The boot of Messner’s lost brother

It’s not Reinhold’s boot, it’s his brother Gunther’s boot. It spent thirty-four years on the slopes of Nanga Parbat before being discovered on the Diamir glacier in 2022. The boot has just been brought to Reinhold Messner’s home in South Tyrol. It’s a 1970 model boot, with a huge Vibram sole and a lining that’s probably too thin, Reinhold having suffered frostbite. His brother Gunther stayed behind, and ever since that cursed expedition, the shadow of suspicion has hung over Reinhold, accused of pushing his brother to climb Nanga Parbat, then abandoning him.

At the time, the discovery of the first boot rekindled the controversy. Had Messner, the god of mountaineering, made a mistake? According to Messner, the discovery of the first shoe was proof that he was telling the truth, that his brother had indeed been carried off and not, as his critics claimed, abandoned because he was too slow on the ascent route, which was different (are you with me?) from the descent route.

The second boot is a message from Gunther sent from beyond the grave to confirm his innocence. It was indeed found on the way down, on the Diamir side, “five hundred metres” lower than the other. Time has done its work, and provided an unequivocal answer.

The second boot is a message from Gunther sent from beyond the grave to confirm his innocence.

In 1970, Gunther must have been unlucky. Today, not everyone receives this post-mortem tribute. On Everest’s North Ridge a man lies unburied, but has a Wikipedia entry: Green Boots, a probable member of the 1996 Indian Army expedition. At over 8,000 meters, his body and fluorescent-green Koflachs serve as a landmark for today’s climbers, and above all for today’s egotists.
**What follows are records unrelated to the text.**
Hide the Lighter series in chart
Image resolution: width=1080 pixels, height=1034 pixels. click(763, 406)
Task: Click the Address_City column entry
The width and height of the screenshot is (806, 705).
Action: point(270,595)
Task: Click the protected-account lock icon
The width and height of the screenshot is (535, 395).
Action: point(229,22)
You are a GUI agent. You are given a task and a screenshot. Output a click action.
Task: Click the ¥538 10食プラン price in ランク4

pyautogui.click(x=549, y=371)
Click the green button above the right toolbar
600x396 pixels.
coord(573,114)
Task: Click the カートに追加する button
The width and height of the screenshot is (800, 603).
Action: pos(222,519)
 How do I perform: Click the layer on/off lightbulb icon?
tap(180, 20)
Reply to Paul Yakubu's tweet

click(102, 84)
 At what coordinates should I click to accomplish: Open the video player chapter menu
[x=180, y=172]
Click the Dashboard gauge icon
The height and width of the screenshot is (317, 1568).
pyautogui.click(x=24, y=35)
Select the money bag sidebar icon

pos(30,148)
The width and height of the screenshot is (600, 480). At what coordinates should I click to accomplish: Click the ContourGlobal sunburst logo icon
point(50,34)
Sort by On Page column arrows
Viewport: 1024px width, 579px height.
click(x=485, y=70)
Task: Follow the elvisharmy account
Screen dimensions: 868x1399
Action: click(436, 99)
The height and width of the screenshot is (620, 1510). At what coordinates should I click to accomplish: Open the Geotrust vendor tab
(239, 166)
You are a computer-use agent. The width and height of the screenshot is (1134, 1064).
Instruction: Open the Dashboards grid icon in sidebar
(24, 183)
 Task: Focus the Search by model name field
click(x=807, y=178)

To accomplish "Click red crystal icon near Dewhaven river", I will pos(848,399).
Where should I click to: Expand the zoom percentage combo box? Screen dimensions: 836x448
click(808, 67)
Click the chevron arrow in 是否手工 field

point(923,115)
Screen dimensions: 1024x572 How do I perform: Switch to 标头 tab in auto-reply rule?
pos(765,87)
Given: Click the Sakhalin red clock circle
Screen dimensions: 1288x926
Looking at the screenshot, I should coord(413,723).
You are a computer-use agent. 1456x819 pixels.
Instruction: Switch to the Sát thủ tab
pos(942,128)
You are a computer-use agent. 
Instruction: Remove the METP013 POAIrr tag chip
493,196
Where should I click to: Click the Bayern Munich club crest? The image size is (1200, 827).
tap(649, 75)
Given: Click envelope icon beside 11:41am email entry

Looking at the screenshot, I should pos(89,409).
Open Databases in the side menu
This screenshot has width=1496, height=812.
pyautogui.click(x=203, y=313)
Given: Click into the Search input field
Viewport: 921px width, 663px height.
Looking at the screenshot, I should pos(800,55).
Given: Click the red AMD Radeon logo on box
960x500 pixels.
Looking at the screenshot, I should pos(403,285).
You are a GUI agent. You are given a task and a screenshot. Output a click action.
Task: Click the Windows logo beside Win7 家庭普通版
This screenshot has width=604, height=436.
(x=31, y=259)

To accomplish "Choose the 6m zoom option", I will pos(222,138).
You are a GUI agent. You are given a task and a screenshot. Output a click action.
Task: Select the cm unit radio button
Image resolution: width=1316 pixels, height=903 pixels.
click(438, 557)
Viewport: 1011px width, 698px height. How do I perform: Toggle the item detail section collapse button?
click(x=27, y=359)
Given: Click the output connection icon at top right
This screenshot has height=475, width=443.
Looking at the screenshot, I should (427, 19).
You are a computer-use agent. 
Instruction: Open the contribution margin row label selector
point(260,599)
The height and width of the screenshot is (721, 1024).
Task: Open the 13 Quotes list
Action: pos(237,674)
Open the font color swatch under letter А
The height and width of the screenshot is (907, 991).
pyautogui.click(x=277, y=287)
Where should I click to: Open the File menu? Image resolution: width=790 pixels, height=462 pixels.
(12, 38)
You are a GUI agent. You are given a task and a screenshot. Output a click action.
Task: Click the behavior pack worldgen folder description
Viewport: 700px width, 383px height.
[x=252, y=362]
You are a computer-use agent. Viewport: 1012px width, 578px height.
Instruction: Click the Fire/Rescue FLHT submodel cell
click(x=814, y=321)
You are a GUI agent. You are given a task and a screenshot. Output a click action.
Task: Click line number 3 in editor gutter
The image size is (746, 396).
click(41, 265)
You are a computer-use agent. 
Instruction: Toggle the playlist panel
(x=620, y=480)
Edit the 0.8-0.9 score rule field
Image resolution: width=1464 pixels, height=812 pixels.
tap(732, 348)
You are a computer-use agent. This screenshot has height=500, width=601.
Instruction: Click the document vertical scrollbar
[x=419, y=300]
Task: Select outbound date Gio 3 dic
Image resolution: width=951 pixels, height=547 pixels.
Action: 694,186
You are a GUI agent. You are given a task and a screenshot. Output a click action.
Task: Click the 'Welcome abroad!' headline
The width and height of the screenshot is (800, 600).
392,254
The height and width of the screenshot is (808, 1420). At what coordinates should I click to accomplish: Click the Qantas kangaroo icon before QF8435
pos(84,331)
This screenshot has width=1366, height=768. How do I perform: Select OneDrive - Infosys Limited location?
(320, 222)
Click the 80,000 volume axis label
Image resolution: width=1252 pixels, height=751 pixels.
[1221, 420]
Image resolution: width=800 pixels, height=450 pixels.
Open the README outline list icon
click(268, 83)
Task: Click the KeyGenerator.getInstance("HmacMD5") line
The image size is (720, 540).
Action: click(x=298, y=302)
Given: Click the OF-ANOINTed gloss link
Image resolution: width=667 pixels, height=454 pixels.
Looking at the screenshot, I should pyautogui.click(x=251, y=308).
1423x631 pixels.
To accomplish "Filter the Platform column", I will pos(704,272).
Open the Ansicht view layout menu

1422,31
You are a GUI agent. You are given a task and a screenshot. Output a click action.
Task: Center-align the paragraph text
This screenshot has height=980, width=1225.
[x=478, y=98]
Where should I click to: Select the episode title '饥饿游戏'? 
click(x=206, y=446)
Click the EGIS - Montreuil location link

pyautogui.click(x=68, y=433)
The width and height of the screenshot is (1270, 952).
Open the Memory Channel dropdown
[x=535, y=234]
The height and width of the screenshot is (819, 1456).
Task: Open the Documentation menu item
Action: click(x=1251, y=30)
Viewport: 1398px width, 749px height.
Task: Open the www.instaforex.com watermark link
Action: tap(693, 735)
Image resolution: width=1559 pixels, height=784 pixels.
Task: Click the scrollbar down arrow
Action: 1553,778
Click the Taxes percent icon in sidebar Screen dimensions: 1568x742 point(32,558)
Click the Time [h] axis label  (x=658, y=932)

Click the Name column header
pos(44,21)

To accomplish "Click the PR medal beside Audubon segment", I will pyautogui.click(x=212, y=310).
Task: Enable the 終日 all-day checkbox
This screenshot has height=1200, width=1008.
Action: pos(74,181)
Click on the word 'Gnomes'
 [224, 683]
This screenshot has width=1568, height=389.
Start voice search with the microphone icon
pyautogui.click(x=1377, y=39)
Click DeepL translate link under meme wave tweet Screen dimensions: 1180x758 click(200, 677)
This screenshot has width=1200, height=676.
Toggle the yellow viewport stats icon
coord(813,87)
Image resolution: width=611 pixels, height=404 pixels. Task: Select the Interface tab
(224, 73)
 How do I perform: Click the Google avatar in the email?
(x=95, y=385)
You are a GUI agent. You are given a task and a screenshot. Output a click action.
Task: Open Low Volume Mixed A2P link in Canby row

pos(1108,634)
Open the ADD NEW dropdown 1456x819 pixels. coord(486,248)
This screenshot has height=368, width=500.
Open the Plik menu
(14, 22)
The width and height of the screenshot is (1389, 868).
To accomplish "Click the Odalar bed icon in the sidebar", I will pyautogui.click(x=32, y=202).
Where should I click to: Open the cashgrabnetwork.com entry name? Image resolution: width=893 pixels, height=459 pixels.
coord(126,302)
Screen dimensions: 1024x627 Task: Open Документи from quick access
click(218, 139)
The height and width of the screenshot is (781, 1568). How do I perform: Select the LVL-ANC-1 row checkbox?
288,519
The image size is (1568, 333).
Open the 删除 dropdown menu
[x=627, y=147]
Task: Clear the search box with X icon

Other macabre relics can be found in alpine literature: during his ascent of the Eiger North Face, Desmaison recounts the discovery of a shoe and a tibia, or how he slept badly on an icy ridge because of a hump in his back, a trashy and mournful piece by a deceased mountaineer, which the great René seemed to mock as one plays the spell to avoid the only ball in Russian roulette. A way of reminding ourselves, like the ancient philosophers, that we are only passing through.